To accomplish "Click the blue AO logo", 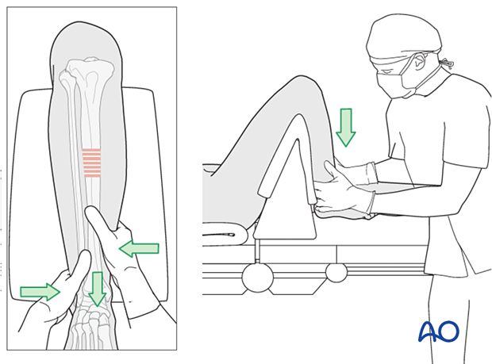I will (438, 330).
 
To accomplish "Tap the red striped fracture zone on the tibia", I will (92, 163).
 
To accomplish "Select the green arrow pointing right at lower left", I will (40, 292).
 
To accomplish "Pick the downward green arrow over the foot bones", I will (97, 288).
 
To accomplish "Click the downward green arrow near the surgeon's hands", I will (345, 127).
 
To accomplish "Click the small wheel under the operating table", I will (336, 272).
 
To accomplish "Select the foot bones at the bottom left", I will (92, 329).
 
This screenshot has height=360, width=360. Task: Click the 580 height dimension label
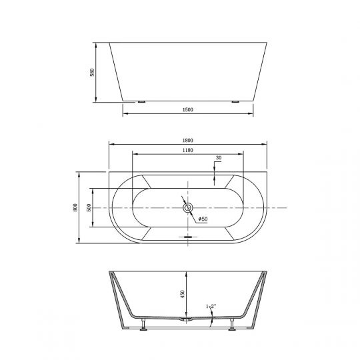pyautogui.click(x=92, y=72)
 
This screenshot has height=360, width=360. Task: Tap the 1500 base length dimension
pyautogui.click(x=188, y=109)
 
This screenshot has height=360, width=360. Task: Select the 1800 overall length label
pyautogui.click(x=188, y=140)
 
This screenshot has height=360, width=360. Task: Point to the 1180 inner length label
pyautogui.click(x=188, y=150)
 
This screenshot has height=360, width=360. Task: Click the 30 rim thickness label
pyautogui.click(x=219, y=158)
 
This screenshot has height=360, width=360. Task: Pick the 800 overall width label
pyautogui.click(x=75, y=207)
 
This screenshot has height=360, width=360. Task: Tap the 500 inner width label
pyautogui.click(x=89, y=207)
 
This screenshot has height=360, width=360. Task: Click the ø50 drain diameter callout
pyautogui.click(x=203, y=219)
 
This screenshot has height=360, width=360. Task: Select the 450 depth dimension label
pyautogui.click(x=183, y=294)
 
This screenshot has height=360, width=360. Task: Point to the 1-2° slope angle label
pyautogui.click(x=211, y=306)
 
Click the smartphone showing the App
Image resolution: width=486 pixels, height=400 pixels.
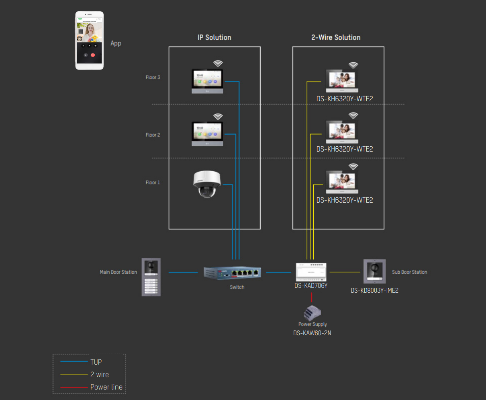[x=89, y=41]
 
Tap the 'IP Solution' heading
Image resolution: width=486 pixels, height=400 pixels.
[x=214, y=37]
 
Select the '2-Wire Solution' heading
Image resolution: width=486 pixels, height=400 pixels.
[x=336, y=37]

--*--

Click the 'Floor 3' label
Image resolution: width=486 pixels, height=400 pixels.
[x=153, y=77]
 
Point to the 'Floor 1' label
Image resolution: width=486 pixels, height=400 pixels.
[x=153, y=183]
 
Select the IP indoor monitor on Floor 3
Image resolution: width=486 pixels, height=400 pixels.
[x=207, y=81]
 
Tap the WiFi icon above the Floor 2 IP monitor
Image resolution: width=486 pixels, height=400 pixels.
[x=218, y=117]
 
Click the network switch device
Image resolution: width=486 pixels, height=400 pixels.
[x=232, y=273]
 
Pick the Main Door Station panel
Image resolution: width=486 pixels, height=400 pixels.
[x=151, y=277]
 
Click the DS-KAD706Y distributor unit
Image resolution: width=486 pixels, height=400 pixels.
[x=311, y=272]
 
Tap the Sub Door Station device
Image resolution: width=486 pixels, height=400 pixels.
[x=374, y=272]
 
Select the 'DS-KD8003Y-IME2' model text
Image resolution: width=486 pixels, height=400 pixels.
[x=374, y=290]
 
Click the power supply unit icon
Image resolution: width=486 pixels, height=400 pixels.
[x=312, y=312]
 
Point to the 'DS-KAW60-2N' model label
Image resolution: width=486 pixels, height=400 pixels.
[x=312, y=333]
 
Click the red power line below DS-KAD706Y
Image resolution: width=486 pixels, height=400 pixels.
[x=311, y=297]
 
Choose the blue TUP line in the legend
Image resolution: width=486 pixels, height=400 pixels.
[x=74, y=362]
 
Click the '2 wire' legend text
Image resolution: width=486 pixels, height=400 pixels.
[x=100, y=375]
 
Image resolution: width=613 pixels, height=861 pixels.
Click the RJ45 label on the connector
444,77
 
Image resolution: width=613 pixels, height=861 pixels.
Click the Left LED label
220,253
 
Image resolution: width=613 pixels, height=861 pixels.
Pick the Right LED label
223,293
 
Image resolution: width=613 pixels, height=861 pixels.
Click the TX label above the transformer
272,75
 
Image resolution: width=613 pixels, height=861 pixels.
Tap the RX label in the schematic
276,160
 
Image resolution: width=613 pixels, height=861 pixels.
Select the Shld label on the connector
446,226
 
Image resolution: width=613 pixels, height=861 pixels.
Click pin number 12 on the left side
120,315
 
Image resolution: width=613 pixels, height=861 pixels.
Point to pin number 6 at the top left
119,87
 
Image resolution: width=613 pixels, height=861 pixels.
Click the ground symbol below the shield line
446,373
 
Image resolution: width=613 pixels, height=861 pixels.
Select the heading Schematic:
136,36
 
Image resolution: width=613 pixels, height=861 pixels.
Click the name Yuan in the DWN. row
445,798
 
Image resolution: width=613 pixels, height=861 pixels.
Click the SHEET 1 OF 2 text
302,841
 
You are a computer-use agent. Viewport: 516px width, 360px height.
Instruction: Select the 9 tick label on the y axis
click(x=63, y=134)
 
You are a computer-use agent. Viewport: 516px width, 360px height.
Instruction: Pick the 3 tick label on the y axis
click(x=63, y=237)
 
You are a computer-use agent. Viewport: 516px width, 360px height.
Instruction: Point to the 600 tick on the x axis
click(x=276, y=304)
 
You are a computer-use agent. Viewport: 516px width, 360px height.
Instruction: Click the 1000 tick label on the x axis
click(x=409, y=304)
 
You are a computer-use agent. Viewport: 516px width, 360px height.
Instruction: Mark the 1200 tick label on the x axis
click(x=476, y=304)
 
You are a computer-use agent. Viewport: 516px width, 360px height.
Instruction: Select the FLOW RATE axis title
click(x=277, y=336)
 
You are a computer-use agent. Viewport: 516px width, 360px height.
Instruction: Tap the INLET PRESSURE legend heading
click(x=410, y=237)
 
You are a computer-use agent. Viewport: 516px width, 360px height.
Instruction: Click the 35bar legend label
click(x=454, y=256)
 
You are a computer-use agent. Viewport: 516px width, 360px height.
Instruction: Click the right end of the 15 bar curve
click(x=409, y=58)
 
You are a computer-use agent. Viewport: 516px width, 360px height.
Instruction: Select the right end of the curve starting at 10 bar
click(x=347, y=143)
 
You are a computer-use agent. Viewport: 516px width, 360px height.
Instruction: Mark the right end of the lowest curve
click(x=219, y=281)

--*--

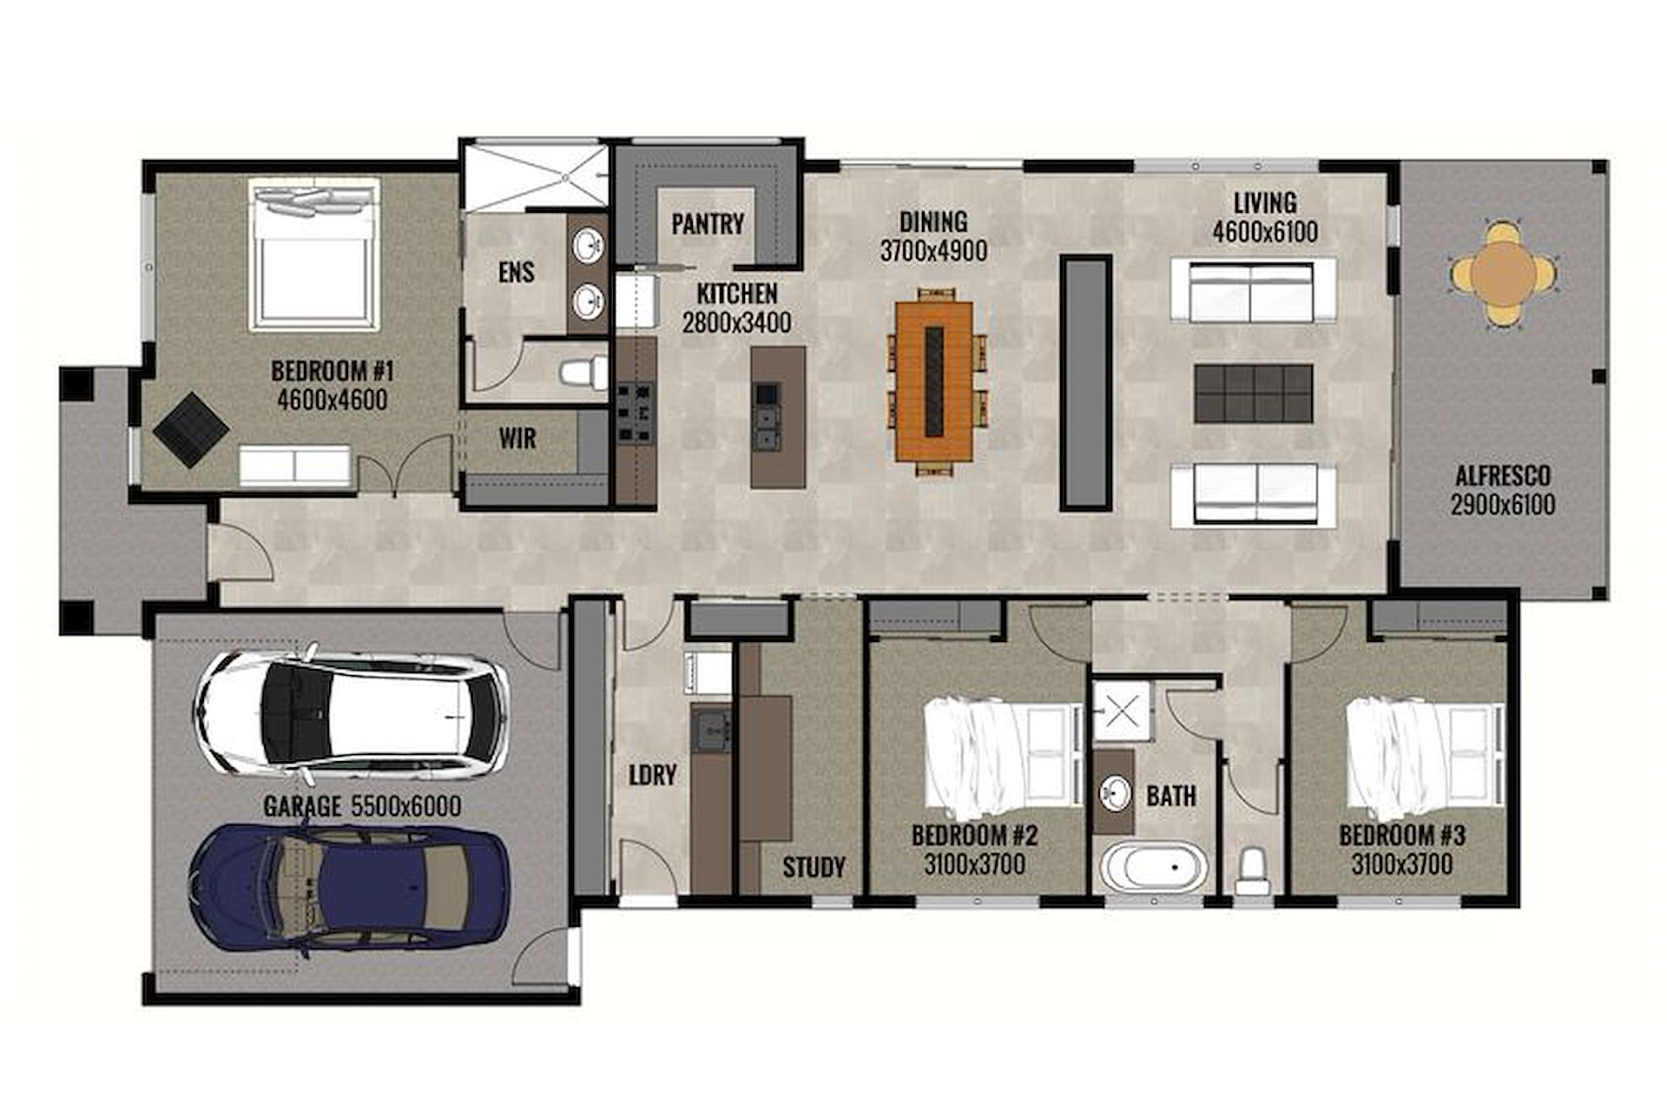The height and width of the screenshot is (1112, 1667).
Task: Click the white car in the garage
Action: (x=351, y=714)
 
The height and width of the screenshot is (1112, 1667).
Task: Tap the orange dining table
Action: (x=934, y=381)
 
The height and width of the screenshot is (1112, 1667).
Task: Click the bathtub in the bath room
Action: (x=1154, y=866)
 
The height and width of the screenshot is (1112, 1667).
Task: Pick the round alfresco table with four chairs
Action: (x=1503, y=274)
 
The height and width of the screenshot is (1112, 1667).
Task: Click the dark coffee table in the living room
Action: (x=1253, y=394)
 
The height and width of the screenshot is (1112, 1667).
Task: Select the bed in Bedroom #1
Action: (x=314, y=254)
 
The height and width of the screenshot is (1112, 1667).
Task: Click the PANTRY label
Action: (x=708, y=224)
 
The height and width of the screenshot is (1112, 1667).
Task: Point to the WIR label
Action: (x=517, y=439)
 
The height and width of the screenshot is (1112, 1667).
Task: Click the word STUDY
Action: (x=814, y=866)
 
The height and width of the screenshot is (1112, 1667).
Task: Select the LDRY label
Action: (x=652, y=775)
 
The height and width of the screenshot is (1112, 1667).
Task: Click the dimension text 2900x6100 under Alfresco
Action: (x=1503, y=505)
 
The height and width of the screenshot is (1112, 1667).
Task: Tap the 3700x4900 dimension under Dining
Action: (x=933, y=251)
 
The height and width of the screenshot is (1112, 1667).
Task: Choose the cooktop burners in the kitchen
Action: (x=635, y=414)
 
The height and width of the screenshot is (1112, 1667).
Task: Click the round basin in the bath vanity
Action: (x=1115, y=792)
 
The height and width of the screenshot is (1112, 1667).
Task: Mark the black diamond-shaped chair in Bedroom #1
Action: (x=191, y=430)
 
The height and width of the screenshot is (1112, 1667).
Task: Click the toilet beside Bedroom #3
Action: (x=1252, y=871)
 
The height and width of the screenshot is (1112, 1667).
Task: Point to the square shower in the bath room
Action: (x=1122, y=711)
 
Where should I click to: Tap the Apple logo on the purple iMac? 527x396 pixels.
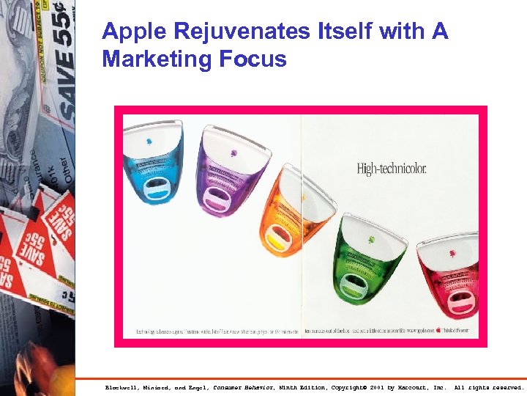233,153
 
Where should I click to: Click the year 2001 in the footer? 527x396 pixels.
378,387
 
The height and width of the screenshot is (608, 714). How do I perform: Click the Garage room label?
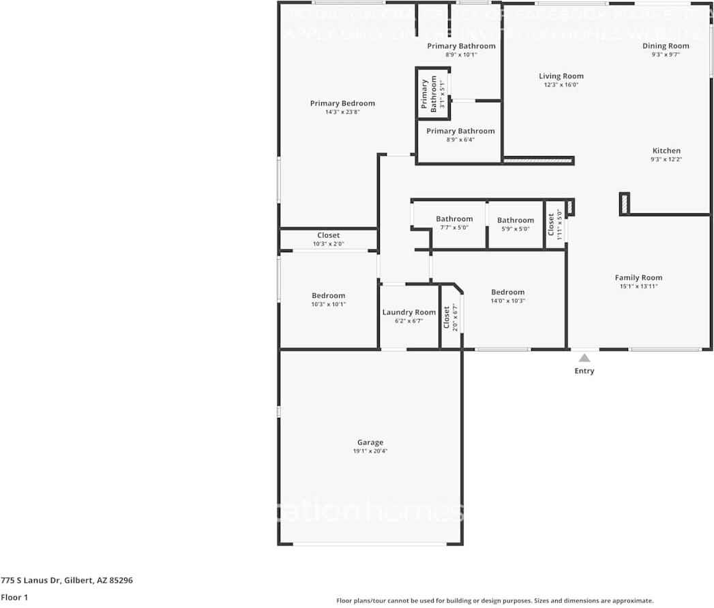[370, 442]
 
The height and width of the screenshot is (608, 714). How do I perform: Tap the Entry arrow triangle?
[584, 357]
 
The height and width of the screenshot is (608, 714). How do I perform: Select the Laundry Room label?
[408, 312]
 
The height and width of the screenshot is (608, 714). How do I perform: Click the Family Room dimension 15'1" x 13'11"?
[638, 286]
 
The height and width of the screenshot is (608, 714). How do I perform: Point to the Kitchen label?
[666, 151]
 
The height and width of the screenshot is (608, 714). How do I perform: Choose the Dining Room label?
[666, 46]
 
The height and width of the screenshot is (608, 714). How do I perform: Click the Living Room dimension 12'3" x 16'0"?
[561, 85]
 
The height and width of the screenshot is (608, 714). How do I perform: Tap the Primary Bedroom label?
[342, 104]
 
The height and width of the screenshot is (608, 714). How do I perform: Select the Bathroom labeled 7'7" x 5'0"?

--*--

# JOB
Convert the data above, from the line with "This screenshot has height=360, width=360. Task: Tap the 500" to the line with "pyautogui.click(x=203, y=219)", into a JSON list of strings with one string per line and blank lines omitted.

# RESULT
[
  "This screenshot has height=360, width=360. Task: Tap the 500 inner width label",
  "pyautogui.click(x=89, y=207)",
  "This screenshot has height=360, width=360. Task: Click the ø50 drain diameter callout",
  "pyautogui.click(x=203, y=219)"
]